Vietato scrivere «clandestino»

Potenza del politicamente corretto - abracadabra - il problema dei clandestini è stato prodigiosamente risolto. Non con una scelta politica di destra o di sinistra che sia, non con il buonismo o con la tolleranza zero, non con minacce ai paesi da cui partono i boat people o con lusinghe al colonnello Gheddafi. È bastato molto meno, un gioco di prestigio linguistico, col quale i clandestini, grazie a un colpo di vocabolario diventano «migranti irregolari».
A realizzare questo autentico miracolo glottologico e antropologico è stato il parlamentino della Fnsi, il sindacato unitario dei giornalisti, che ha approvato a larghissima maggioranza (con sole quattro eroici astenuti) «il Protocollo deontologico concernente richiedenti asilo, rifugiati, vittime della tratta e migranti». A denunciare il sorprendente pasticcio, che passerà alla storia con la pomposa definizione di «Carta di Roma», è per ora la voce isolata di Paolo Corsini.
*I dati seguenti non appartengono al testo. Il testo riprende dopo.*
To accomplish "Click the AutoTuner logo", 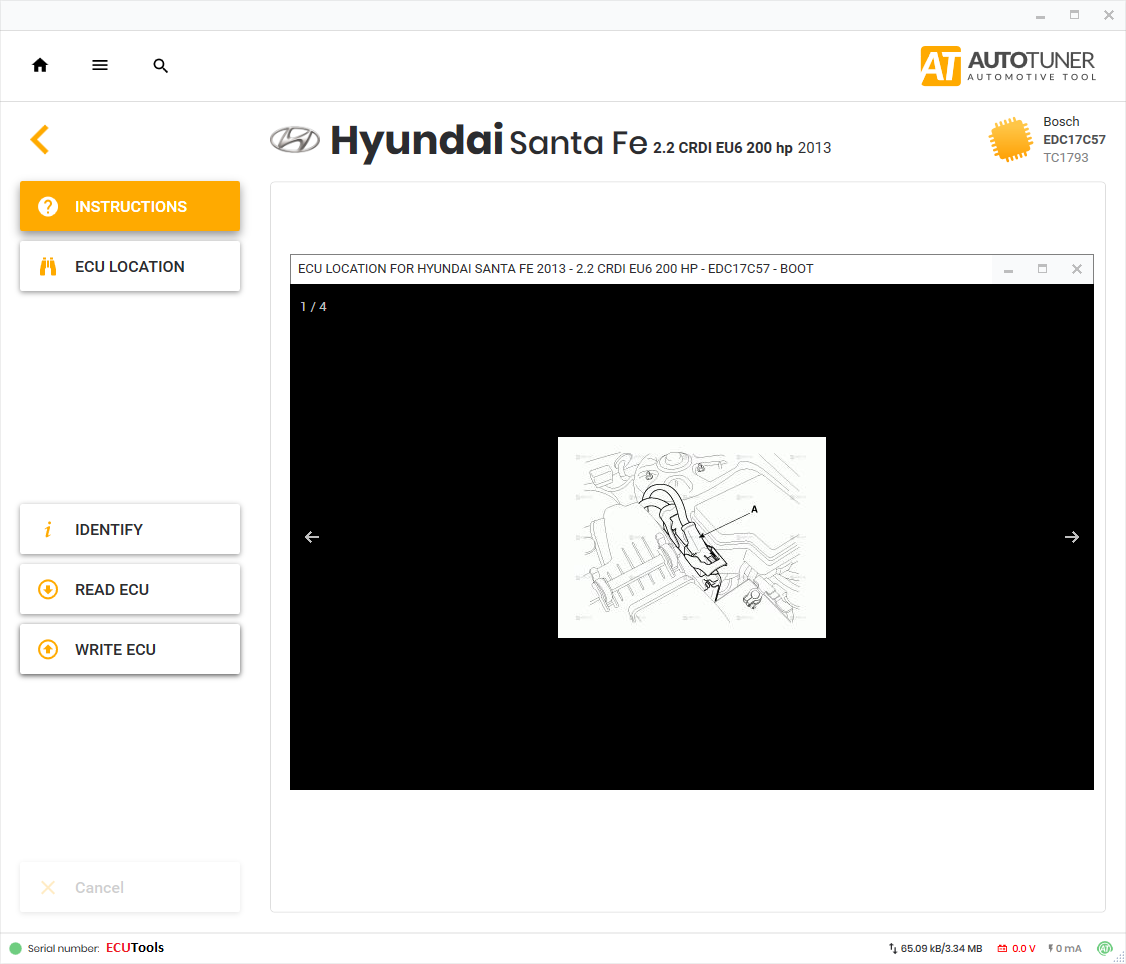I will [1008, 66].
Il presidente dell’associazione Lettera 22 giustamente definisce una sorta di «velina» degna del Minculpop l'idea che i giornalisti possano risolvere parte del problema più spinoso della società italiana per via sostanzialmente onomastica. Fra l'altro, nessuno degli estensori sembra essersi accorto che già la definizione di «extracomunitario» è un eufemismo, il tentativo di oggettivare la crudezza del termine reale, «clandestino», che pure ha trovato dignità (grazie alla rockstar Manu Chao) persino nella storia della musica pop.
Dove nemmeno il politicamente corretto riesce a risolvere i problemi, infine, arriva il provvidenziale inglese. Così, un immigrato che si trattiene sul territorio anche dopo la scadenza del visto di ingresso, violando la legge, diventa, altrettanto miracolosamente «overstayer». Parola che evoca un qualche protagonista di Guerre stellari, e che invece designa uno che sostanzialmente elude un’ordinanza di allontanamento immediato.
E se in Italia esiste un problema sicurezza, occhio a prendersela con chi non rispetta le regole sull’immigrazione o con i veri criminali. Le preoccupazioni degli italiani nella Carta di Roma sono cancellate. La priorità è «scongiurare allarmi ingiustificati». Nel dubbio meglio «promuovere periodicamente seminari di studio» o «interpellare esperti» ovviamente da pescare tra «le organizzazioni specializzate in materia».
Di questo passo, fra cinque anni, i clandestini potrebbero diventare tutti semplicemente cittadini, e noi - i vecchi italiani - «residenti in via di estinzione». D’altra parte, come diceva il mitico Bellavista inventato da Luciano De Crescenzo? «Si è sempre meridionali di qualcuno».